Vladivostok’ta “İkimize bir Dünya” Hevesi mi Vardı?

Makale

Rusya ve Çin, 26 milyon kilometrelik bir coğrafi alanda, toplam 1. 5 milyarlık bir nufusu barındıran iki dev. Moğolistan dâhil tüm Orta Asya ülkelerinin de Sovyetler Birliği’nin çöküşünden sonra kurulan...

Rusya ve Çin, 26 milyon kilometrelik bir coğrafi alanda, toplam 1. 5 milyarlık bir nufusu barındıran iki dev. Moğolistan dâhil tüm Orta Asya ülkelerinin de Sovyetler Birliği’nin çöküşünden sonra kurulan Bağımsız Ülkeler Topluluğu (CIS) üyesi olarak, bu iki dev lokomotifin katarları olduğu düşünülecek olursa, Vladivostok’ta (anlamı “Uzak Doğu’nun Lord“u) geçen hafta toplanan zirvenin, dünyaya vermeye çalıştığı mesaja dikkat etmek gerekir.


Votka-Havyar Diplomasisi Gölgesinde Ortak Askeri Tatbikat ve Ötesi

Geçen hafta, Rusya ve Çin orduları, aynı zamanda, 1981 yılından bu yana ilk defa, tarihlerinin en büyük ortak askeri tatbikatını, Vladivostok’da yaptı. Rusya’dan bölgeye 300 bin asker, Çin’den 3500 birlik, 900 tank, 80 savaş gemisi ve 1000 savaş uçağı sevkedildi. Tatbikat NATO tarafından kınandı. Ama hiç bir etki yapmadı. Putin ve Jinping bu arada Vladivostok Ekonomi Forumu’nda, votka ve havyar ile kafaları tütsüledi. Akıtma (pancake) pişirip yiyerek, bir iş birliği mutfağının baş ahçıları olduklarını ele güne ilan etti. Vladivostok liderler zirvesi, Moğolistan ve Kuzey Kore’nin de katılımı ile renkli bir zirve oldu.
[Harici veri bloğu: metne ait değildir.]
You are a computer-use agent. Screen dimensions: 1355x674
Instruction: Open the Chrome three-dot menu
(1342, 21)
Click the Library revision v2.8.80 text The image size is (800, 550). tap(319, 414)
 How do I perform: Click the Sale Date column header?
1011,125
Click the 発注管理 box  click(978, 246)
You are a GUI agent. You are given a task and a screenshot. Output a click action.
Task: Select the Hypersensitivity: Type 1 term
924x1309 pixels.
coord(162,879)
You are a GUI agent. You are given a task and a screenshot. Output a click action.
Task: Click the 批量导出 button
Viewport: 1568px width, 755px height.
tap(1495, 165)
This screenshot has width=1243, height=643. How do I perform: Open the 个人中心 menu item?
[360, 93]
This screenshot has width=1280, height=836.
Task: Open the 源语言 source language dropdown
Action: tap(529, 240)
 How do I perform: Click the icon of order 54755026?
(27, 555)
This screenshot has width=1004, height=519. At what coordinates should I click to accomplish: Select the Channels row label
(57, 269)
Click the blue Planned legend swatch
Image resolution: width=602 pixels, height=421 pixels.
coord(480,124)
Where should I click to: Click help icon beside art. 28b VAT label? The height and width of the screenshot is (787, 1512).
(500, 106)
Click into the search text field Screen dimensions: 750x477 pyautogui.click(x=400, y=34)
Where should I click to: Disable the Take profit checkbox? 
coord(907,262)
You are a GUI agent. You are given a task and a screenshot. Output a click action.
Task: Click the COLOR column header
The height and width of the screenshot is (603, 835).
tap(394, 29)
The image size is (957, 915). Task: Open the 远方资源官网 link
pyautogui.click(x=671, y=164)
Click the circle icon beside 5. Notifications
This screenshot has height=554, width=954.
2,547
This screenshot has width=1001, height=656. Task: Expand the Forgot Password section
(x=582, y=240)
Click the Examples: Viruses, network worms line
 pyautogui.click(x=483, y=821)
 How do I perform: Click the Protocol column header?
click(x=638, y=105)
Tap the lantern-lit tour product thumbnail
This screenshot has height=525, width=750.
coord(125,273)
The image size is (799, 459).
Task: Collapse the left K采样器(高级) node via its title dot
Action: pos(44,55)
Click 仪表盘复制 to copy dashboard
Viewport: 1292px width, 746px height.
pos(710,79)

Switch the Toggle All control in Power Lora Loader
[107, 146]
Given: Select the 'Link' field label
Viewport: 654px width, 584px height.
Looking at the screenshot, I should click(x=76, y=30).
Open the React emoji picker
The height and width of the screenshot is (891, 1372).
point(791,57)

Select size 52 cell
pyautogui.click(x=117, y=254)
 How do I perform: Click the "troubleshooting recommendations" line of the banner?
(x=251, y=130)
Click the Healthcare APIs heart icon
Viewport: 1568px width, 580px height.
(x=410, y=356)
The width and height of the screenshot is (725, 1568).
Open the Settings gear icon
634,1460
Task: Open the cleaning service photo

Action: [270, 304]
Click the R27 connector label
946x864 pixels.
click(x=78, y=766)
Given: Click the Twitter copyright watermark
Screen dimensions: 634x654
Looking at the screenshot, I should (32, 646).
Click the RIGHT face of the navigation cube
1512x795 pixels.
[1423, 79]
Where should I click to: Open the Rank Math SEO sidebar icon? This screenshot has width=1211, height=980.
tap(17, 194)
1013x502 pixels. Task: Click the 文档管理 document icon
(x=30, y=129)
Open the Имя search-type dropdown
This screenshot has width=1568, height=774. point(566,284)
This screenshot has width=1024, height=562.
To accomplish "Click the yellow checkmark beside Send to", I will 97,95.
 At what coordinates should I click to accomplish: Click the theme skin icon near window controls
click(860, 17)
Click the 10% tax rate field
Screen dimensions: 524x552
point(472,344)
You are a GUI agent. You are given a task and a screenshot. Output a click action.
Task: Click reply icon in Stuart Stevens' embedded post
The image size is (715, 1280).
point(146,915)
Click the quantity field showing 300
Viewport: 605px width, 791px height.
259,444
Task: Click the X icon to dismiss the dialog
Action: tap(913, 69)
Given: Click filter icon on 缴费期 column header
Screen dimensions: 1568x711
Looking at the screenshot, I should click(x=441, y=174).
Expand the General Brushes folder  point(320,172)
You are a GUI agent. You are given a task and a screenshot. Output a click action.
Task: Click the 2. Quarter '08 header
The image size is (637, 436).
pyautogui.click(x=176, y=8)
Rusya için Çin, hafızalardan silinmeyen Sino-Rus savaşlarının gölgesinden çıkarmaya çalıştığı eski düşman - yeni dost. Ancak bu dostluğun askeri bir ittifaka dönüşmesi ihtimali düşük. Dostlukta çıkar motifi bir hayli güçlü. Bu gücün kaynağı, iki ülke arasındaki ticaretin ay be ay katlanarak artıyor olması. Rusya ve Çin, 2015’de 95,4 milyar ABD doları olan ticaret hacmini son 3 yılda 200 milyar dolara çıkarmış durumda. İki ülke de kolektivist birer ekonomi geçmişine sahip. Ama Rusya bir doğal kaynak şeyhliği, Çin ise bir imalat devine dönmüş durumda. Alıyor, üretiyor, taşıyor ve satıyor. İkisi de yeni dünya düzeninin, Trump sayesinde giderek zorlaşan korumacılık kementine takılmaktan kaçmaya çalışıyor.


Farkı Görmek Gerek

Çin, Rusya’ya ve arada kalan Orta Asya ülkelerine, hammadde ve enerji kaynağı gözü ile bakıyor. “Tek Kuşak-Tek Yol“ projesinin yeni uğrak noktalarının belirlenmesi için doğal bir güzergâh olarak görüyor. Ama Rusya hâlâ ezeli-ebedi hevesi olan coğrafi ve askeri yayılmacılığın peşinde. Nitekim bir taraftan Vladivostok’a birlik ve mühimmat yığarken, diğer taraftan Suriye kıyılarına tam teşekküllü savaş gemilerinden oluşan filolarını göndermeyi ihmal etmedi. Akdeniz askeri tatbikatını da.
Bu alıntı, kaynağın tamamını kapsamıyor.